## Problem to solve:
An acceptable answer repeats exactly the line containing "Image resolution: width=1568" and all lines that follow it in the listing below, and it includes no pictures.

»»

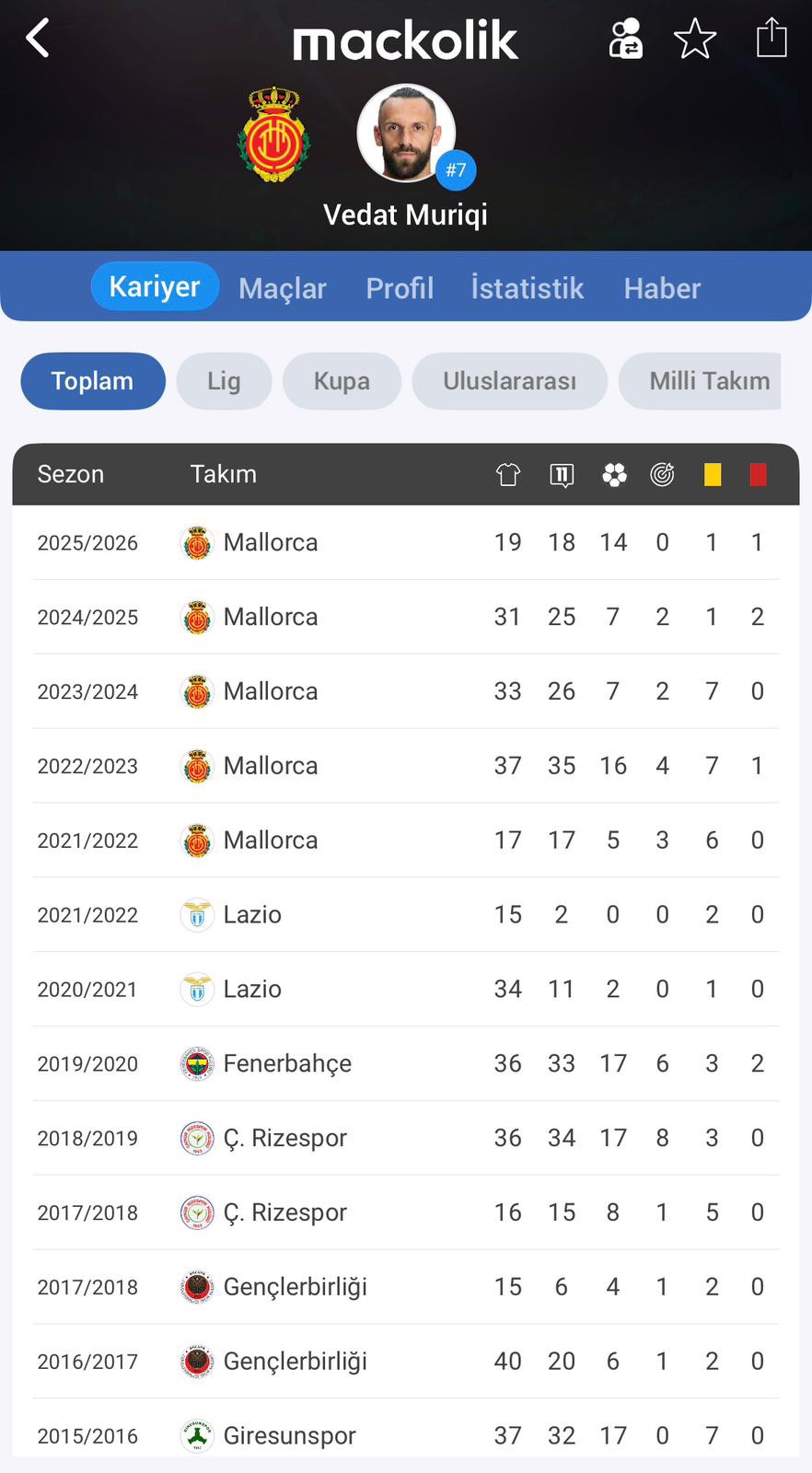Tap the back arrow icon
This screenshot has width=812, height=1473.
(x=38, y=39)
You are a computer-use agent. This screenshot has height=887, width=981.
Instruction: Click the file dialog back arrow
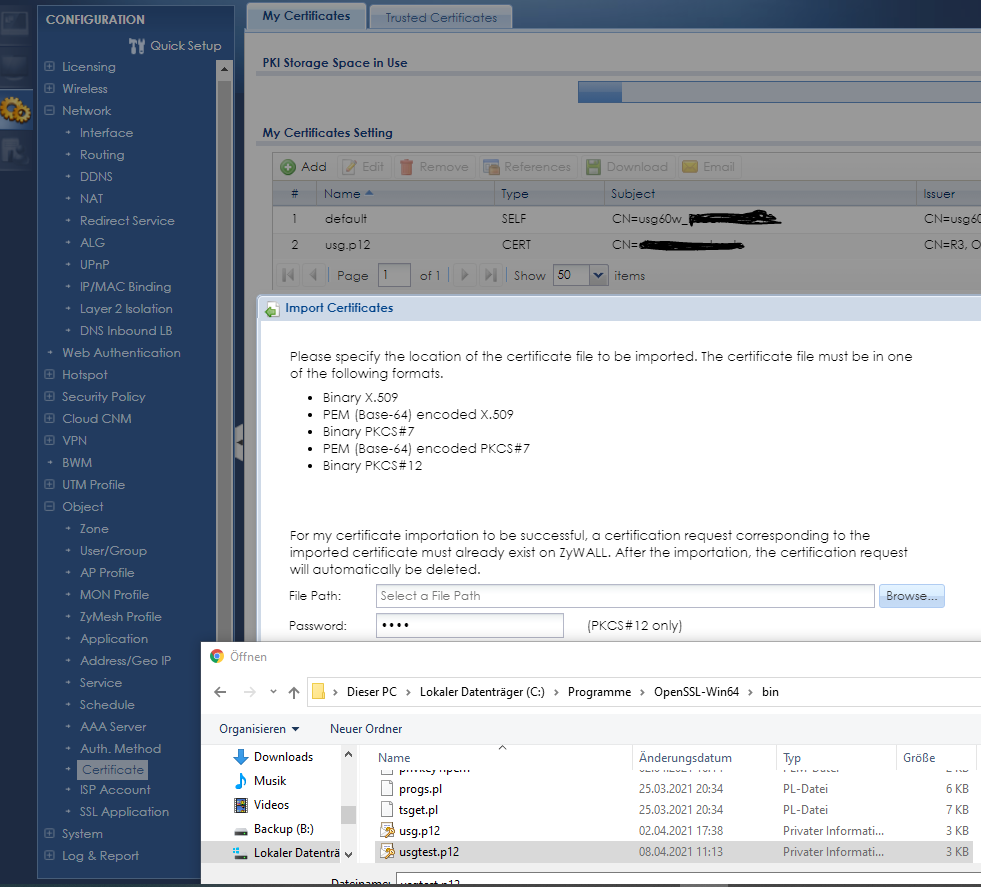coord(221,692)

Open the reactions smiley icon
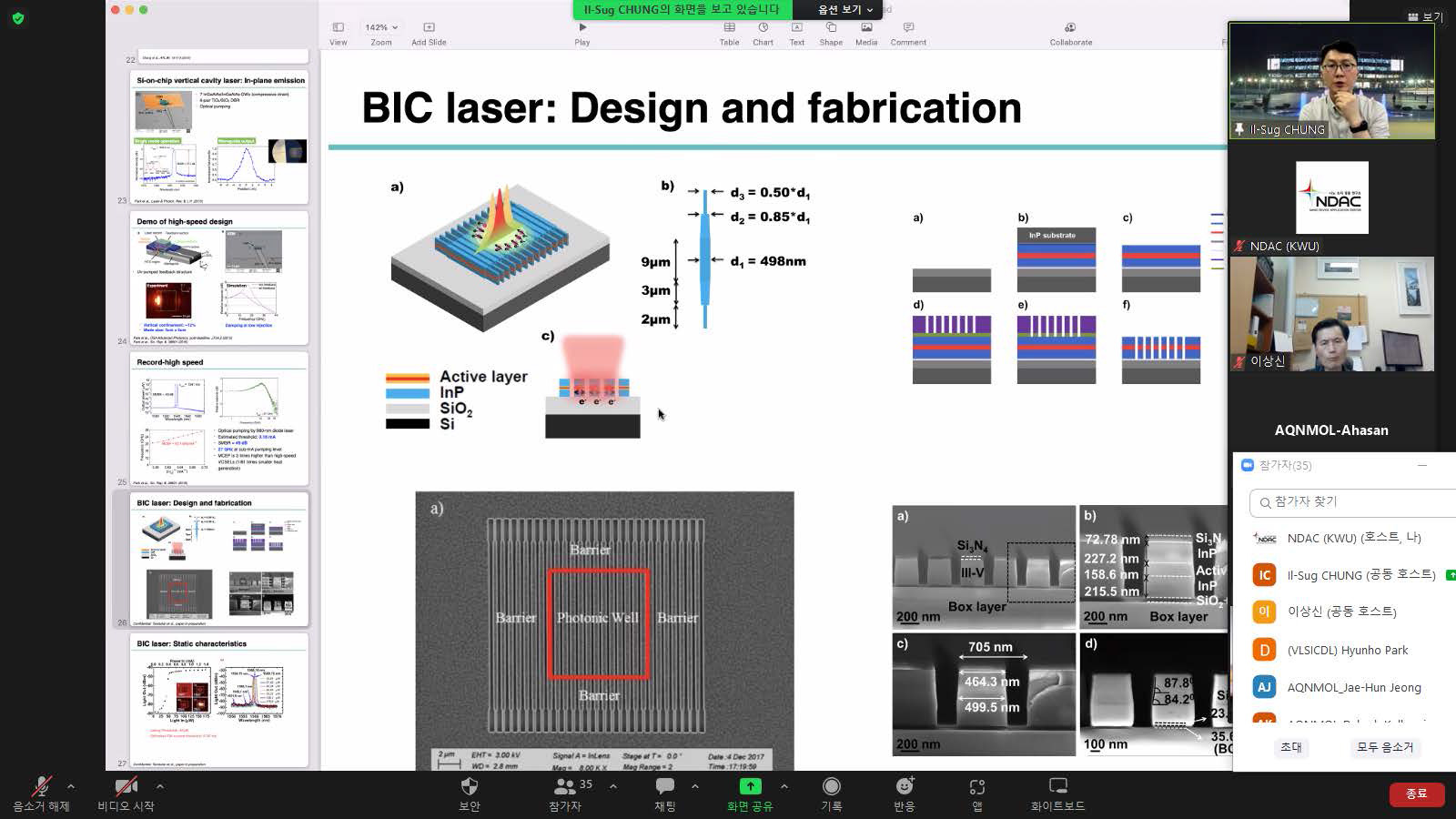tap(904, 786)
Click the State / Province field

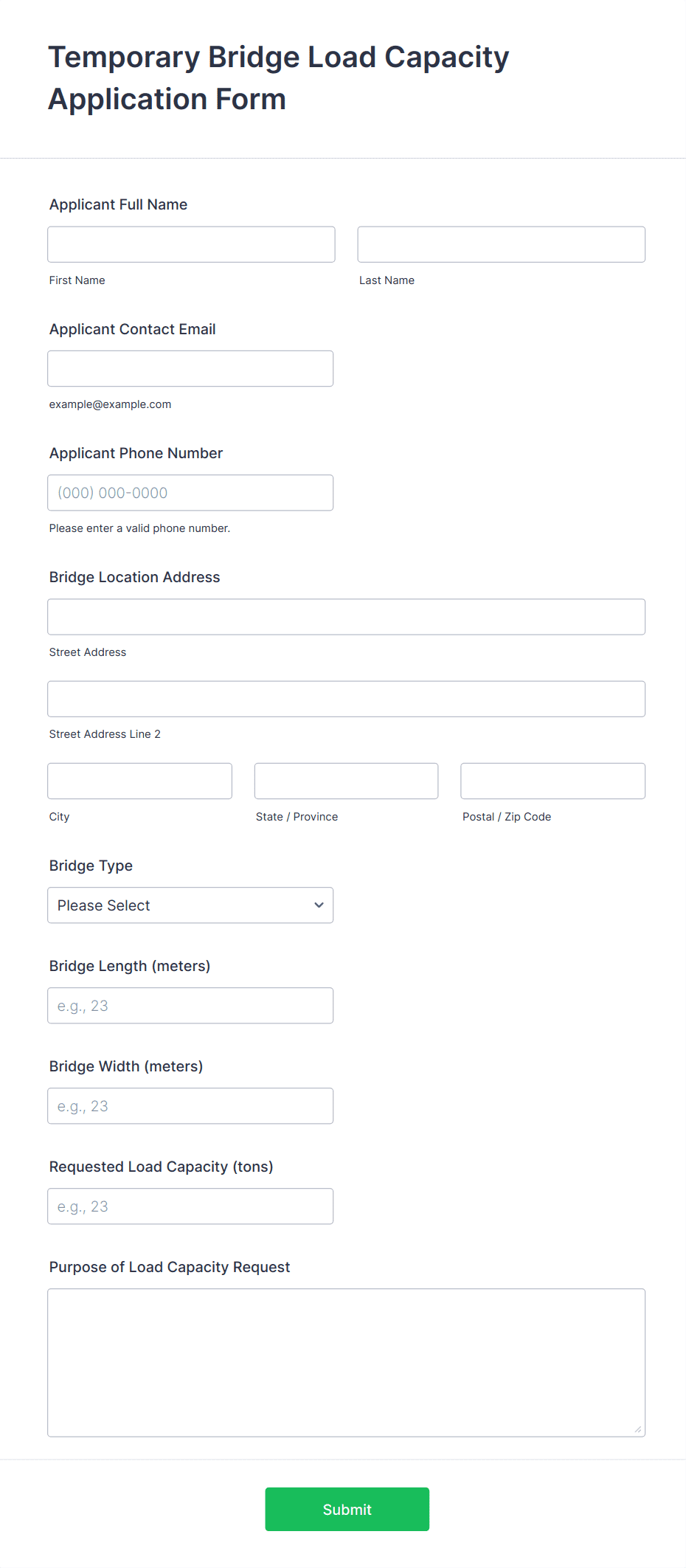[x=346, y=781]
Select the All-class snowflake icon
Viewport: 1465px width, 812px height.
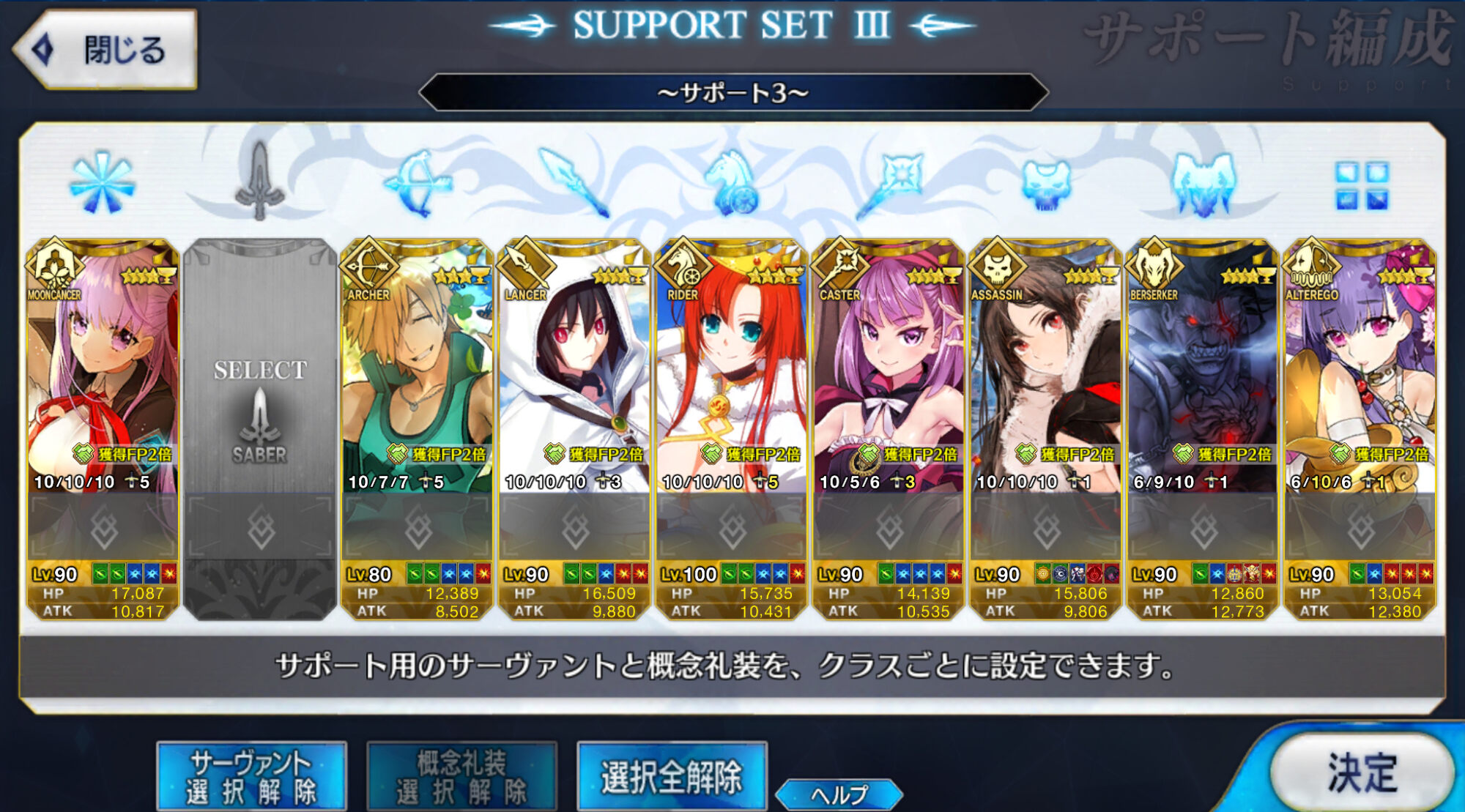pos(102,183)

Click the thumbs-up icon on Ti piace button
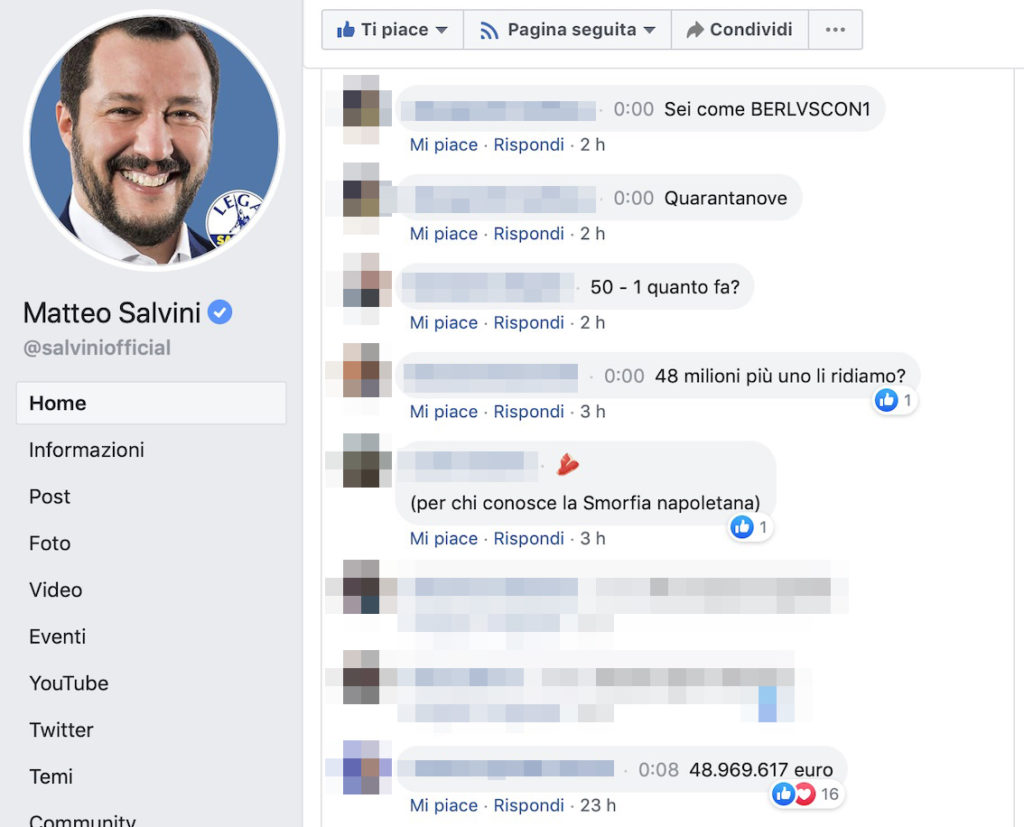[345, 29]
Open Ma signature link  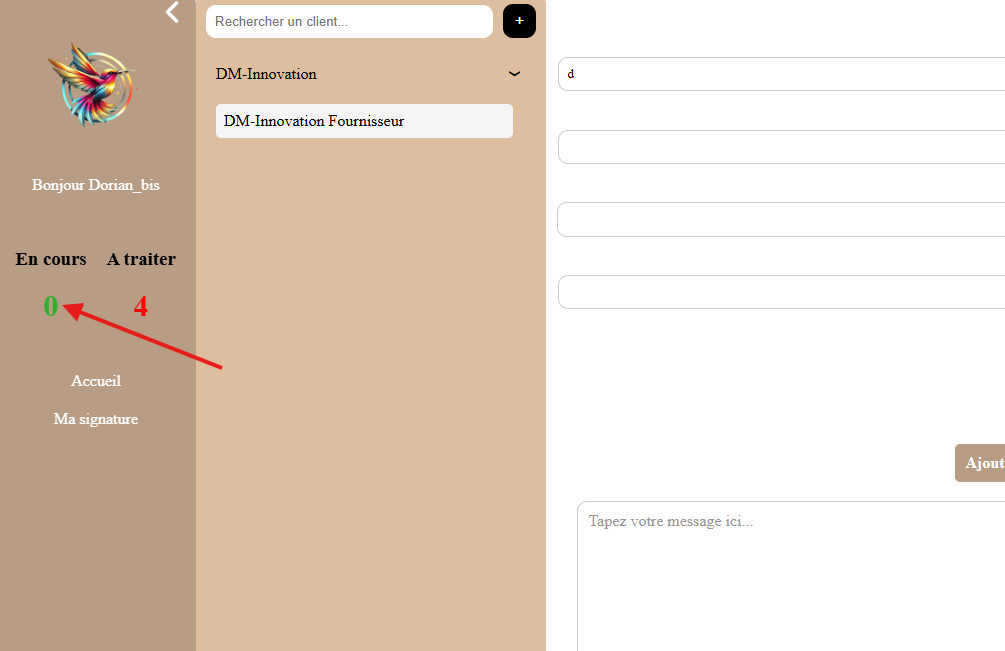[96, 419]
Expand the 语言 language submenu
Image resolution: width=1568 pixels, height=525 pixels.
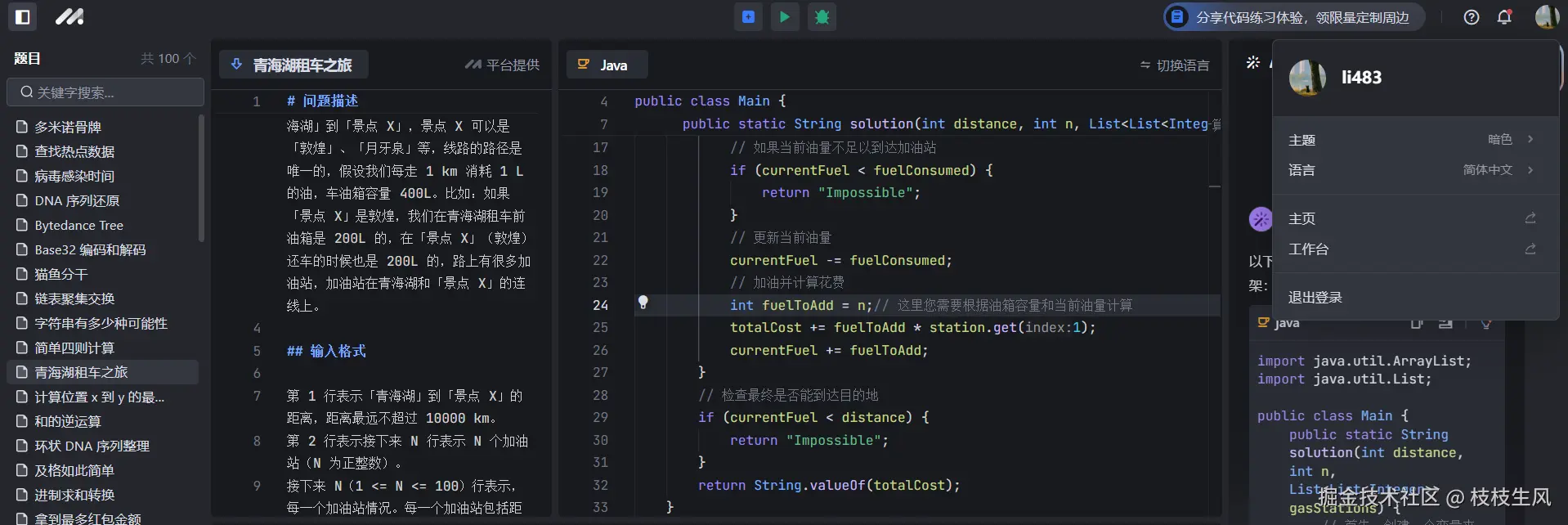1412,170
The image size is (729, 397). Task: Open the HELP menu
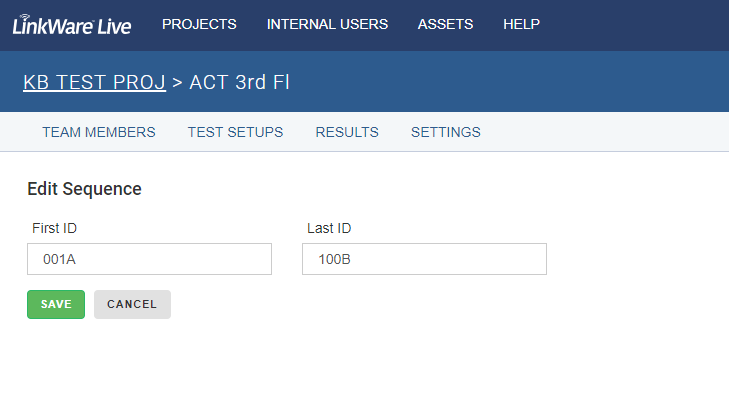pos(521,24)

««

## Exercise solution:
Image resolution: width=1568 pixels, height=525 pixels.
1412,170
The image size is (729, 397). Task: Open the HELP menu
pos(521,24)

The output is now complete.